Mendelsohn said about 100 patients come to the community health centre where she works every day, some of them with severe symptoms.

She described feeling panicked one day when all five currently available oxygen tanks were being used by patients, and a sixth patient came in requiring oxygen.

"One person who wasn't as distressed went off the oxygen while we scrounged for another tank, and they were willing to help the person who was in more need. And then we got extra tanks and a delivery came the next day," she said.

"The ambulances are stretched thin, the hospitals are stretched thin, everyone's stretched thin... No one should die because they can't get a little bit of oxygen."

Dr. Andrea Mendelsohn is senior medical officer in the Western Cape province's health department, South Africa. (Submitted by Andrea Mendelsohn)

She added that her community centre staff currently has a COVID-19 positivity rate of about 50 per cent, putting additional strain on their capacity to treat patients.

Canada, which more vaccine doses per capita than any other nation, said it's in talks with other governments to donate excess doses to lower-income countries, potentially through the World Health Organization-backed COVAX facility.

Mendelsohn called the gesture "fantastic and very commendable," but cautioned that waiting too long before that happens will lead to more deaths.

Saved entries
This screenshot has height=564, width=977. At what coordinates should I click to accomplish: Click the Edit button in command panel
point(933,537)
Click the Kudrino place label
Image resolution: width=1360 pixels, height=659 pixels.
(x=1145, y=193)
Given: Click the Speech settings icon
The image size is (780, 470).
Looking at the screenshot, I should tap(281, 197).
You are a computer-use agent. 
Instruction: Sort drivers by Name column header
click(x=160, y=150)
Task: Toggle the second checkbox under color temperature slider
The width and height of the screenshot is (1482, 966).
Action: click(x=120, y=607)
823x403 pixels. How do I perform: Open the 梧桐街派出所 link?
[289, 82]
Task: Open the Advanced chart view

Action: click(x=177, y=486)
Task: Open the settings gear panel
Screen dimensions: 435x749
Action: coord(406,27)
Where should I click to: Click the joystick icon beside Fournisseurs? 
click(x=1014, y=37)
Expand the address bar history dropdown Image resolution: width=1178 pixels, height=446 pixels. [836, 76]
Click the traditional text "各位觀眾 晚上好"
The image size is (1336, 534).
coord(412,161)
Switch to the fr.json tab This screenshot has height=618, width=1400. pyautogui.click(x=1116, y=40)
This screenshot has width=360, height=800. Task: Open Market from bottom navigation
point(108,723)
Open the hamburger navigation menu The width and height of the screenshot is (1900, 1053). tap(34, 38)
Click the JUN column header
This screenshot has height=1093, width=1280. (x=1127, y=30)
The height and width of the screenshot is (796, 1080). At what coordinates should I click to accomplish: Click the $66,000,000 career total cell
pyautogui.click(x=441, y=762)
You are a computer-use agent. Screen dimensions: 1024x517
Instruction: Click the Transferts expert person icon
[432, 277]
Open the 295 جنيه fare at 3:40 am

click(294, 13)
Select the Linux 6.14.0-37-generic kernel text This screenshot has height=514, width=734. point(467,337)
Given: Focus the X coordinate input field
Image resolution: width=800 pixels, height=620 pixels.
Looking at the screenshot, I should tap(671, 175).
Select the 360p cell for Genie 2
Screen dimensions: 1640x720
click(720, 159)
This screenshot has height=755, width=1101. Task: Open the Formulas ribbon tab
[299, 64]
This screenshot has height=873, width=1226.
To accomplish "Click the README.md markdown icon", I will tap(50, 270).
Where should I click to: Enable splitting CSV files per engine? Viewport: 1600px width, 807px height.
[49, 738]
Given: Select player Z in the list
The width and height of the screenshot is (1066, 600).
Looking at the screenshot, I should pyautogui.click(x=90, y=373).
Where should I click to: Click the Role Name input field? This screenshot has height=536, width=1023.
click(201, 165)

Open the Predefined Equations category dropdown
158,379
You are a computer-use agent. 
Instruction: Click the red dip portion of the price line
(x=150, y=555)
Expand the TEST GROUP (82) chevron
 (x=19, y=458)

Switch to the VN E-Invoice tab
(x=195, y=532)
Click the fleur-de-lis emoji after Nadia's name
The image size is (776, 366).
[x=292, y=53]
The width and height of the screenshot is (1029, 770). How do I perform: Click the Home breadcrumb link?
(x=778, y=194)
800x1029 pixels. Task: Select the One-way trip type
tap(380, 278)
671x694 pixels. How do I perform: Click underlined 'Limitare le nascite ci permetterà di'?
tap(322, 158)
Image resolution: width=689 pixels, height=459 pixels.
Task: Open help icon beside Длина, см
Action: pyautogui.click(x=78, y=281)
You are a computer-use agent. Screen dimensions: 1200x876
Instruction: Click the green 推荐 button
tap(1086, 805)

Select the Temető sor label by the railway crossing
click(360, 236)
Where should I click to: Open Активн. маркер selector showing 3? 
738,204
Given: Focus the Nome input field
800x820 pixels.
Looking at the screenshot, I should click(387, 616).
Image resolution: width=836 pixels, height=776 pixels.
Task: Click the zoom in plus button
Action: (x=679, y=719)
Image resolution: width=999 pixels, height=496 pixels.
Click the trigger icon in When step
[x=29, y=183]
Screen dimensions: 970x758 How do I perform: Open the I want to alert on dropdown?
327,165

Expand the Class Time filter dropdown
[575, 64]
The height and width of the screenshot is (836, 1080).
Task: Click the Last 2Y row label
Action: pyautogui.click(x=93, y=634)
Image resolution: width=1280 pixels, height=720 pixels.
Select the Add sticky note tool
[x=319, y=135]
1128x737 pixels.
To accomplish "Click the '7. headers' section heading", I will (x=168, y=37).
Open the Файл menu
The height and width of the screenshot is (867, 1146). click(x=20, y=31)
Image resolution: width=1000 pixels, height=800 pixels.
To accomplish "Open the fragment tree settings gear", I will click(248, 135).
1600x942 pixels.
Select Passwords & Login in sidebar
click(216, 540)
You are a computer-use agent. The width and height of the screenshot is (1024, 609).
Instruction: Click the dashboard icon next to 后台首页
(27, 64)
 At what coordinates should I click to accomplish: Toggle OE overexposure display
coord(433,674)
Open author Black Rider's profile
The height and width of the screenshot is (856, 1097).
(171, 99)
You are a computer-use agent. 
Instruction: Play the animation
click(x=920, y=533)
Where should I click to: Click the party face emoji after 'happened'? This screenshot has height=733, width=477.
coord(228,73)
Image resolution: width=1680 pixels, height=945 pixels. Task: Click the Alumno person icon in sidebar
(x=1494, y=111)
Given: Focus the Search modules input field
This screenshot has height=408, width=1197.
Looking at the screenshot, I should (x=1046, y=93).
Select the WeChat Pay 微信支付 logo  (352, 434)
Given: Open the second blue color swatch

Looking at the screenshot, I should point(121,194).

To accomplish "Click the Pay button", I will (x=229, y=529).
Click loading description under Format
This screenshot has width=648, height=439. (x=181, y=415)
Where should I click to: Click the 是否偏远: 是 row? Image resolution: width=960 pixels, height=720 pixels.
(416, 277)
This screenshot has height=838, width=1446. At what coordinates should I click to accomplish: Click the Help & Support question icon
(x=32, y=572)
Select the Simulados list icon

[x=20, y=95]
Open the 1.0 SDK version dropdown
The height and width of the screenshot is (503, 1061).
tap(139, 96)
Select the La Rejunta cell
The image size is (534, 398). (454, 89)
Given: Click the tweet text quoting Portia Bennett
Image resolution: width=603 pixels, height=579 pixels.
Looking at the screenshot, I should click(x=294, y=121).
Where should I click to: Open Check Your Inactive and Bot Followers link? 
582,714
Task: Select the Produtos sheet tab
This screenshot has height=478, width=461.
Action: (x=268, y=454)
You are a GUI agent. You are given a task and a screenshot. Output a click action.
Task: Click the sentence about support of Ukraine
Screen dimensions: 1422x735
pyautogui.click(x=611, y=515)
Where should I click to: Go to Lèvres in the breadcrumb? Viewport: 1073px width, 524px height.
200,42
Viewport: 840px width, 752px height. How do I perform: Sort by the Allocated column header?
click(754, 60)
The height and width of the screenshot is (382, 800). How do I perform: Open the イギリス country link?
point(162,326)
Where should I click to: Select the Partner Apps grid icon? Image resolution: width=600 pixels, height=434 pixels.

**USING THE INFORMATION:**
**A.** Rewrite the part of the oxygen-shortage text that opens with the words "She described feeling" and closes with "by Andrea Mendelsohn)", swapping "stretched thin" for "overloaded" wherever it occurs.
**B.** In the oxygen-shortage text, how many oxygen tanks were available at the community health centre on the day Mendelsohn felt panicked?

**ANSWERS TO THE EXERCISES:**
**A.**
She described feeling panicked one day when all five currently available oxygen tanks were being used by patients, and a sixth patient came in requiring oxygen.

"One person who wasn't as distressed went off the oxygen while we scrounged for another tank, and they were willing to help the person who was in more need. And then we got extra tanks and a delivery came the next day," she said.

"The ambulances are overloaded, the hospitals are overloaded, everyone's overloaded... No one should die because they can't get a little bit of oxygen."

Dr. Andrea Mendelsohn is senior medical officer in the Western Cape province's health department, South Africa. (Submitted by Andrea Mendelsohn)

**B.** Five.